Step 6: Repair core files

In rare cases, the WordPress core files themselves are corrupted – from a failed auto-update, a server crash, or a hack. If Steps 1 through 5 did not help, replace the core files manually.

Via WP-CLI (fastest method):

# Verify core file integrity
wp core verify-checksums

# Re-download corrupted files
wp core download --skip-content --force

Via FTP:

  1. Download the latest WordPress version from wordpress.org
  2. Extract the archive locally
  3. Upload the /wp-admin/ and /wp-includes/ folders via FTP, overwriting the existing files
  4. Upload the root-level files (wp-login.php, wp-cron.php, etc.) – but not wp-config.php and not the /wp-content/ folder

The /wp-content/ folder contains your themes, plugins, and uploads. Do not touch it. The wp-config.php contains your database credentials. It stays as it is.

Step 7: PCRE limits and edge cases

In about 2% of cases, the problem runs deeper. If your site has very large pages (long content, complex shortcodes), the PHP PCRE backtrack limit can be exceeded. This can be fixed in .htaccess or php.ini:

# In .htaccess
php_value pcre.backtrack_limit 1000000
php_value pcre.recursion_limit 500000

Other edge cases we encounter in practice:

ProblemSymptomSolution
Syntax error in functions.phpWSOD on frontend onlyFix the error via FTP in the file
Full diskWSOD + DB errors in logDelete old backups and logs
Incompatible PHP versionWSOD after PHP upgradeRevert PHP version in hosting panel
Corrupted .htaccess500 error instead of WSODRename .htaccess, re-save permalinks
Corrupt object cacheIntermittent WSODDelete object-cache.php in /wp-content/

Preventing the WSOD: proactive maintenance beats firefighting

The best WSOD is the one that never happens. Four measures reduce the risk to near zero:

1. Set up automatic backups. Before you update anything, you need a backup. Daily automatic backups are non-negotiable. Our backup guide shows you how to set this up in 15 minutes.
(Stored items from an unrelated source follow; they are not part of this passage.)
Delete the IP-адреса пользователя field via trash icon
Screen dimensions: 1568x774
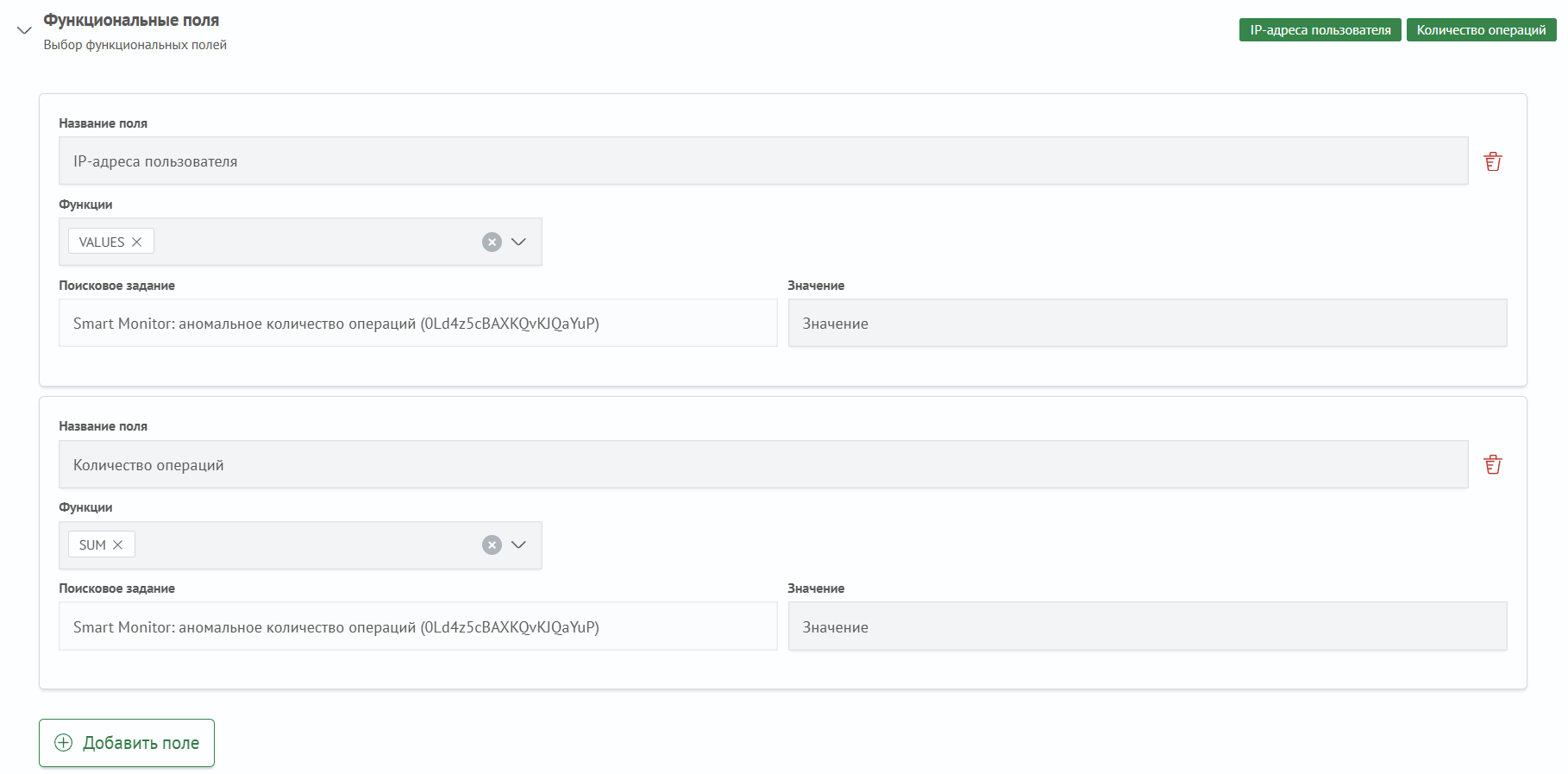1492,161
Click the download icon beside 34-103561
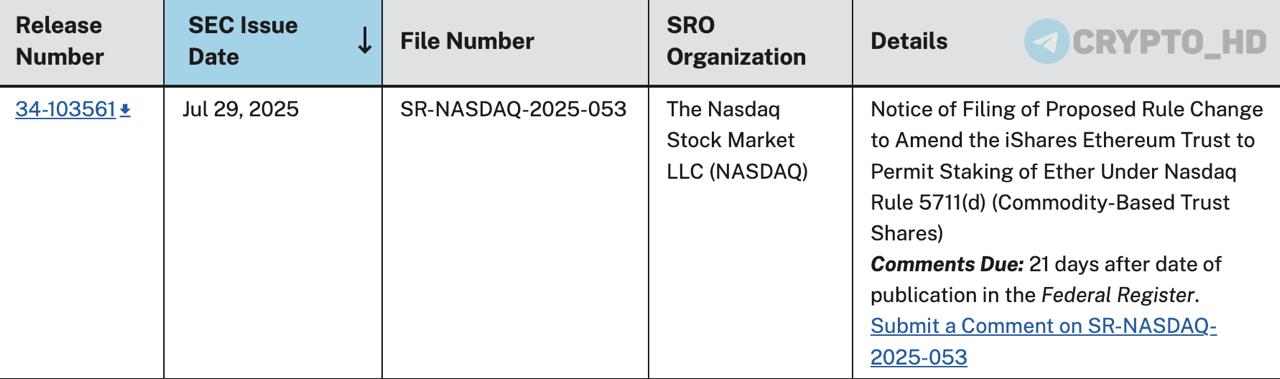This screenshot has height=379, width=1280. (x=125, y=111)
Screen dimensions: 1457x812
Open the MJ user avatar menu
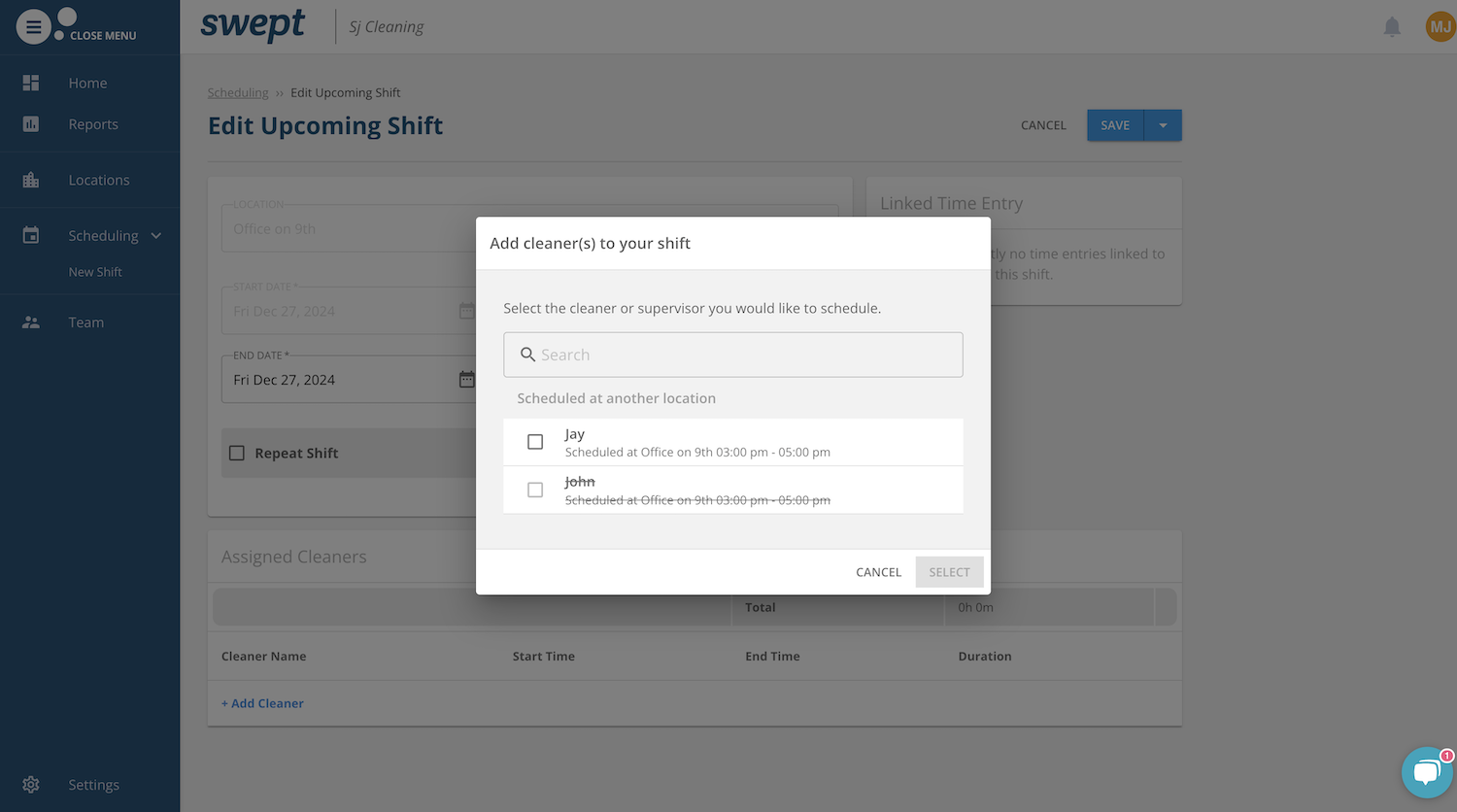point(1440,27)
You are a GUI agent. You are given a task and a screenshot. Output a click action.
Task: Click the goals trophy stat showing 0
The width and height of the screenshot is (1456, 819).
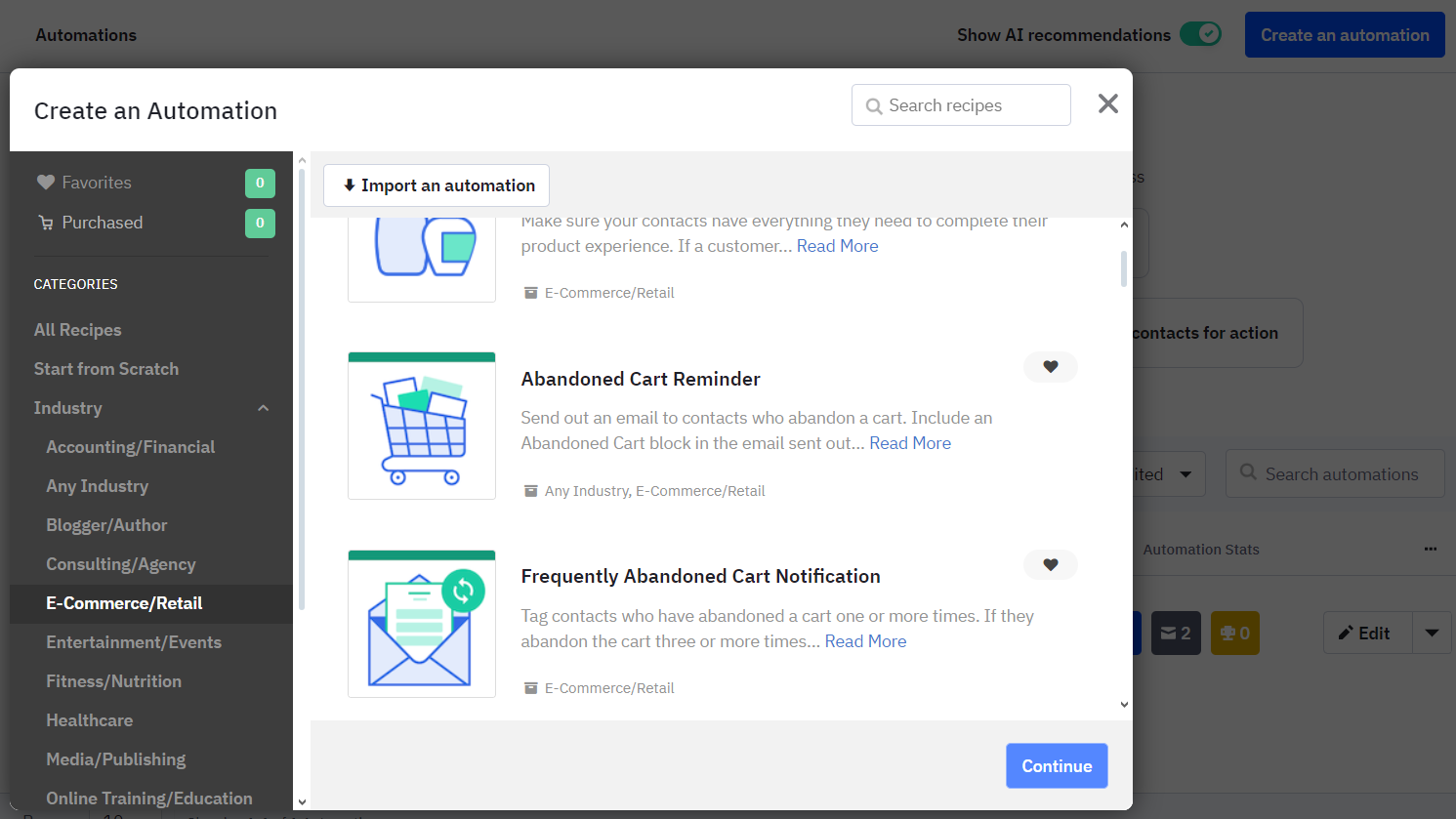[x=1234, y=633]
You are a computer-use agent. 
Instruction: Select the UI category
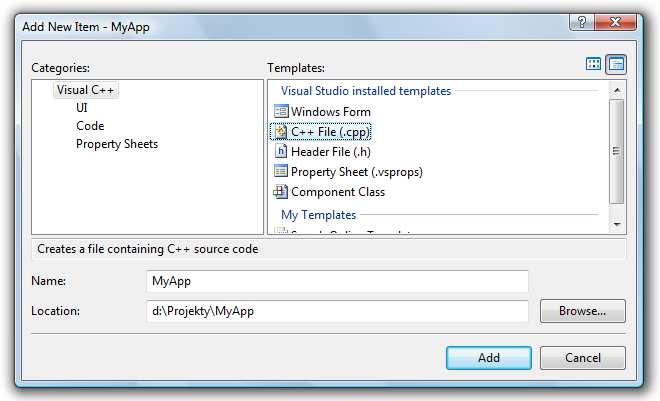(82, 108)
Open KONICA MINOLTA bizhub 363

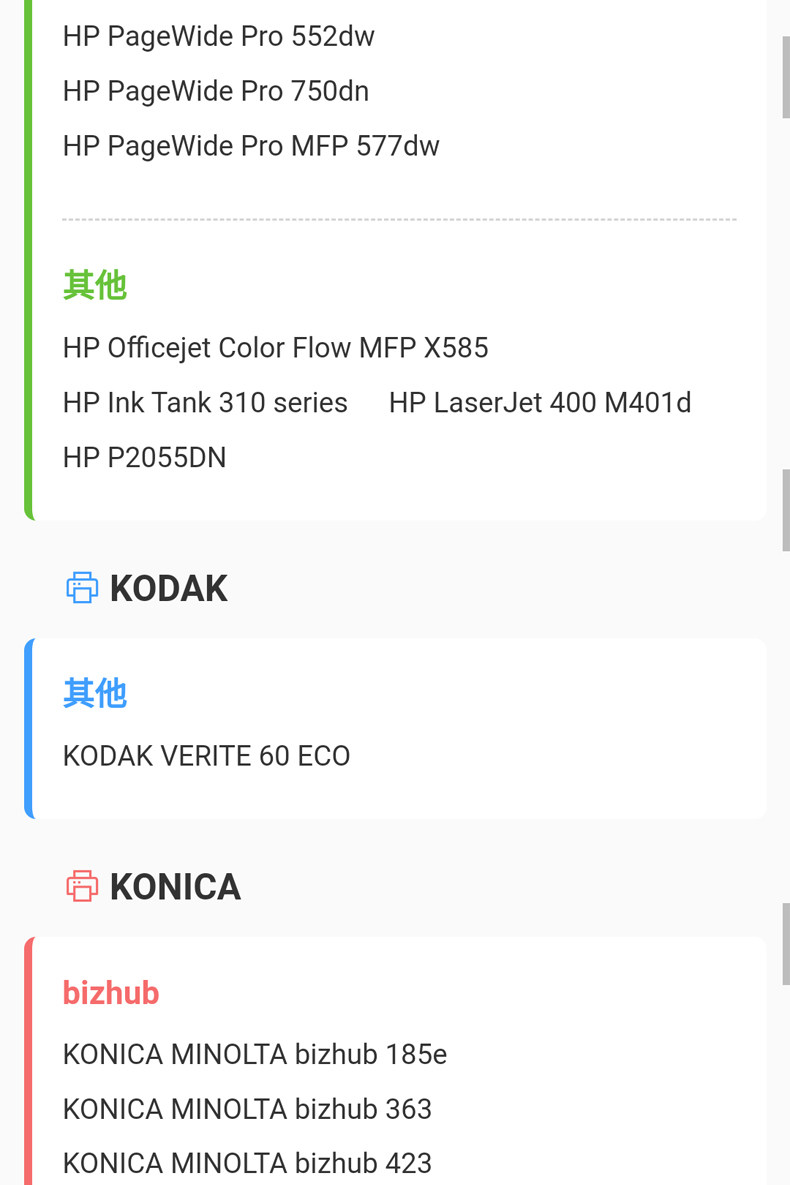pyautogui.click(x=247, y=1109)
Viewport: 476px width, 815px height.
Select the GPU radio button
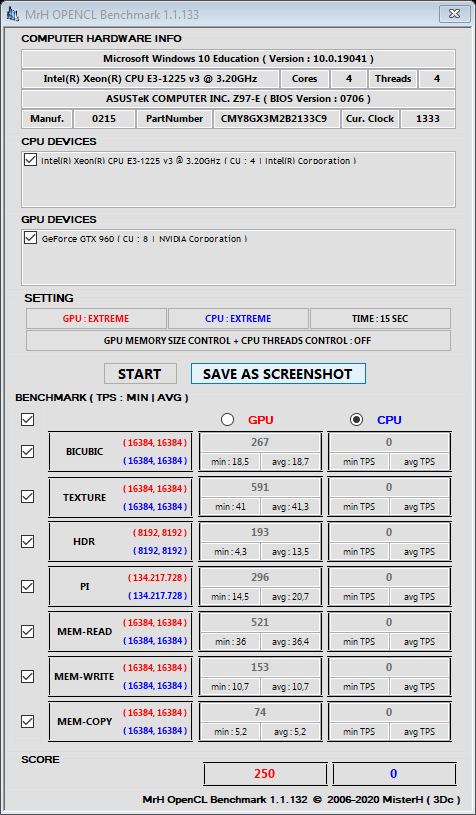[x=227, y=419]
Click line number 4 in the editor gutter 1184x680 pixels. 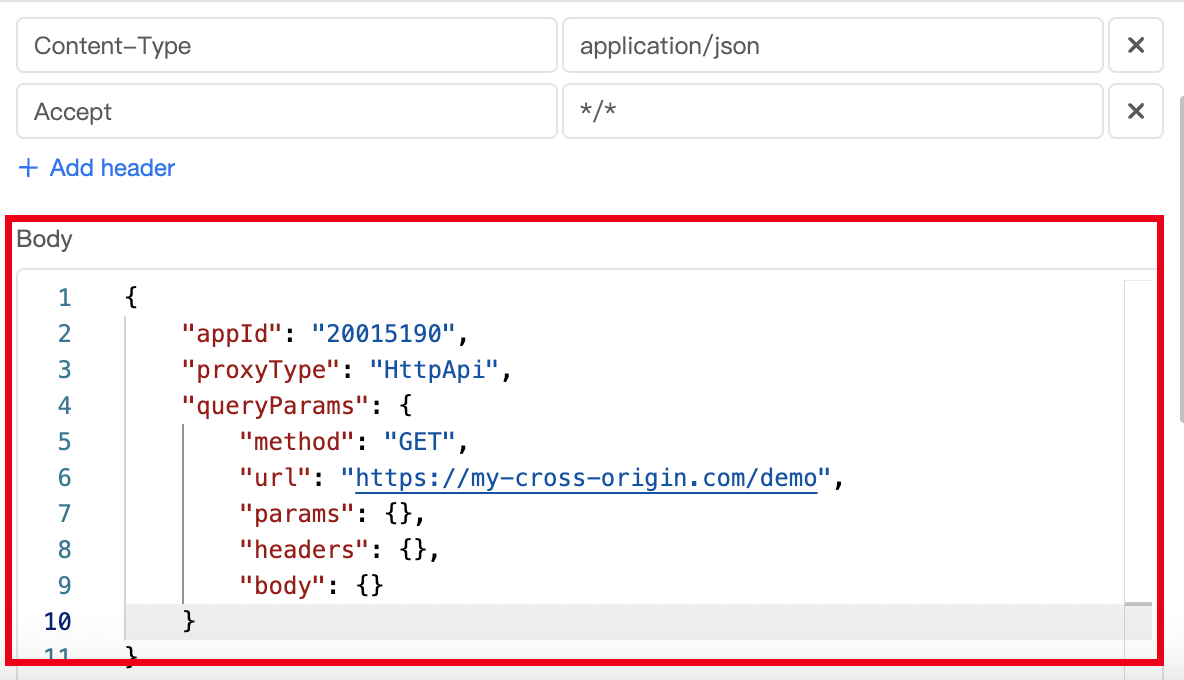(65, 406)
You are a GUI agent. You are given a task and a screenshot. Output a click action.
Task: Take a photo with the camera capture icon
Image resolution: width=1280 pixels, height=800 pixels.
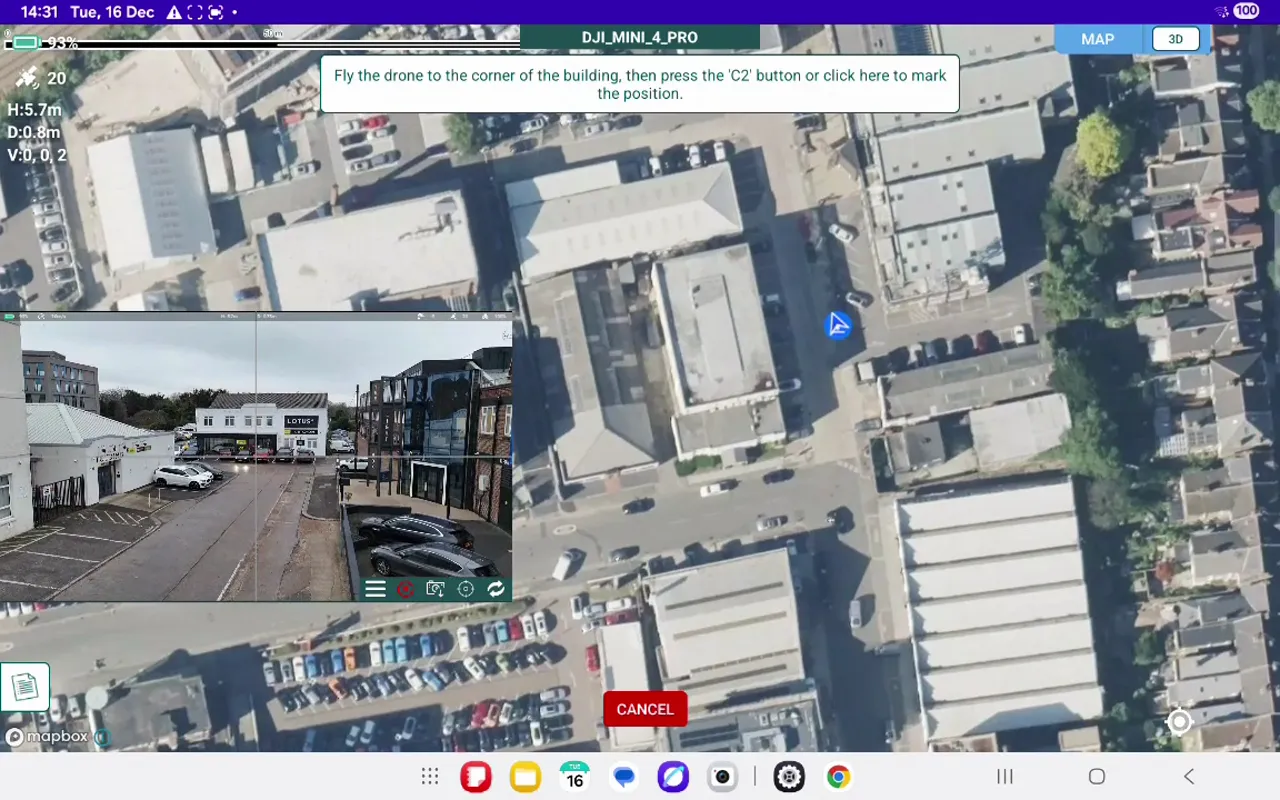[x=436, y=589]
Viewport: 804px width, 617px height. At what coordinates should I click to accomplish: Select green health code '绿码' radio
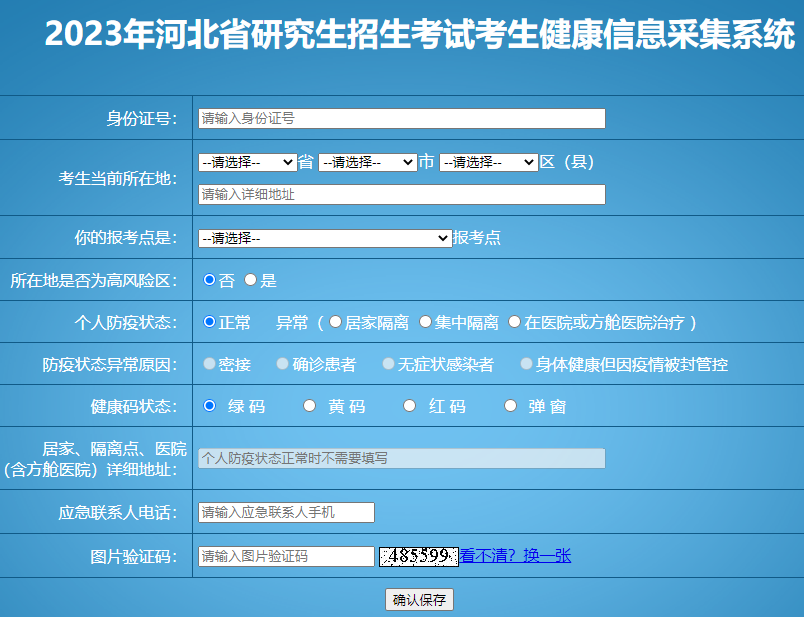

2. Use a staging environment. Do not test updates on the live site. Most managed hosts offer one-click staging. Test plugin and theme updates there before pushing them live.

3. Control your PHP version. PHP 8.4 has been available since late 2024. Many plugins had a year to adapt, but not all did. Check your plugin compatibility before upgrading PHP. The "PHP Compatibility Checker" tool helps with this.

4. Practice plugin hygiene. 91% of all WordPress vulnerabilities come from plugins. Deactivate and delete plugins you do not need. Every active plugin is a potential failure point and a potential security vulnerability.